Pada tahap ini mungkin terjadi seseorang merubah keputusannya jika ia
memperoleh informasi yang bertentangan.
Faktor yang
Mempengaruhi Adopsi
Proses adopsi suatu inovasi dipengaruhi
oleh beberapa faktor diantaranya adalah
:
1) Modal
Seseorang
untuk memutuskan menagmbil suatu adopsi teknologi atau tidak membutuhkan beerbagai
macam pertimbangan salah satunya adalah modal. Tingkat adopsi tergantung kepada
ketersediaan modal. Semakin besar modal yang dimiliki, akan semakin tinggi
tingkat adopsi. Menurut Mubyarto (1989) modal dapat menghasilkan barang baru,
atau merupakan alat untuk memupuk pendapatan sehingga timbul minat/dorongan
untuk menciptakan modal dengan cara menyisihkan kekayaan atau sebagian hasil
produksi untuk maksud produktif, dan bukan untuk maksud konsumtif. Oleh karena
itu tinggi rendahnya penyisihan dari hasil usaha , akan mempengaruhi sikap
seseorang terhadap terjadinya adopsi inovasi.
2) Kredit
Dasar dari sistem ekonomi modern
termasuk yang berlaku di Indonesia adalah agunan meskipun tidak selamanya.

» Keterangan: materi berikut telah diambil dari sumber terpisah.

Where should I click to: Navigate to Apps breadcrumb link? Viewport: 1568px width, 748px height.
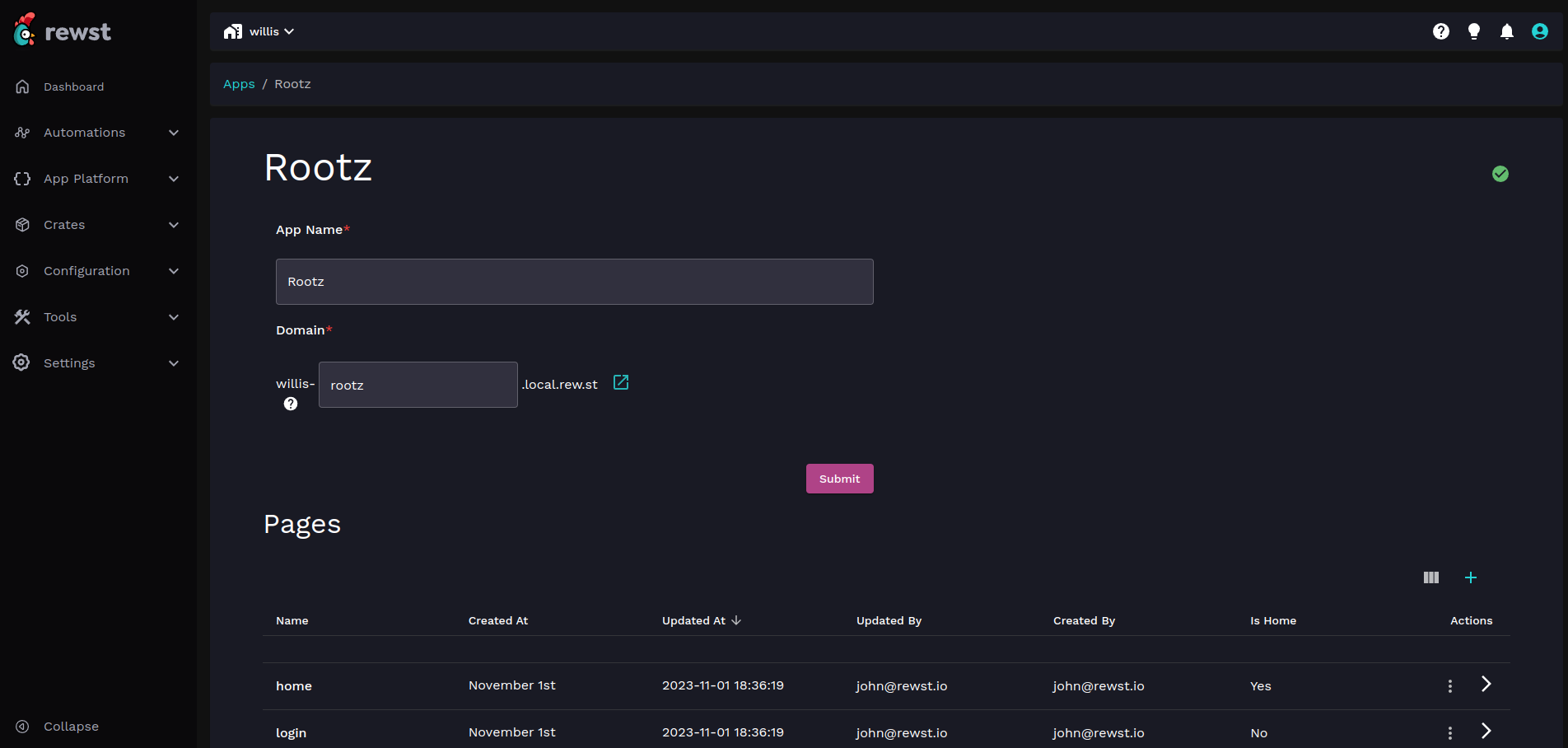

Setiap pemodal (lenders) akan menuntut adanya agunan (colleteral)
dari setiap peminjam (borrowers) (Sayafa’aat, 2005). Bagi calon
investor, jika modal kurang tersedia, maka pengambilan kredit merupakan
alternatif kedua. Dengan demikian ketersediaan kredit merupakan faktor yang
menentukan terhadap keputusan investasi.
3) Akses memperoleh alat
Suatu teknologi meskipun murah atau
mudah diaplikasikan, tapi kurang diminati oleh masyarakat. Hal ini dikarenakan
masyarakat kesulitan untuk memperoleh teknologi tersebut, misalnya terlalu jauh
untuk didapatkan. Menurut Lindner et.al. (1982) dalam Soekartawi
(2005), variabel “jarak ke sumber informasi” mempengaruhi terhadap adopsi
inovasi. Artinya bahwa makin dekat sumber informasi (inovasi tersebut berada),
makin cepat adopsi inovasi, begitupula sebaliknya.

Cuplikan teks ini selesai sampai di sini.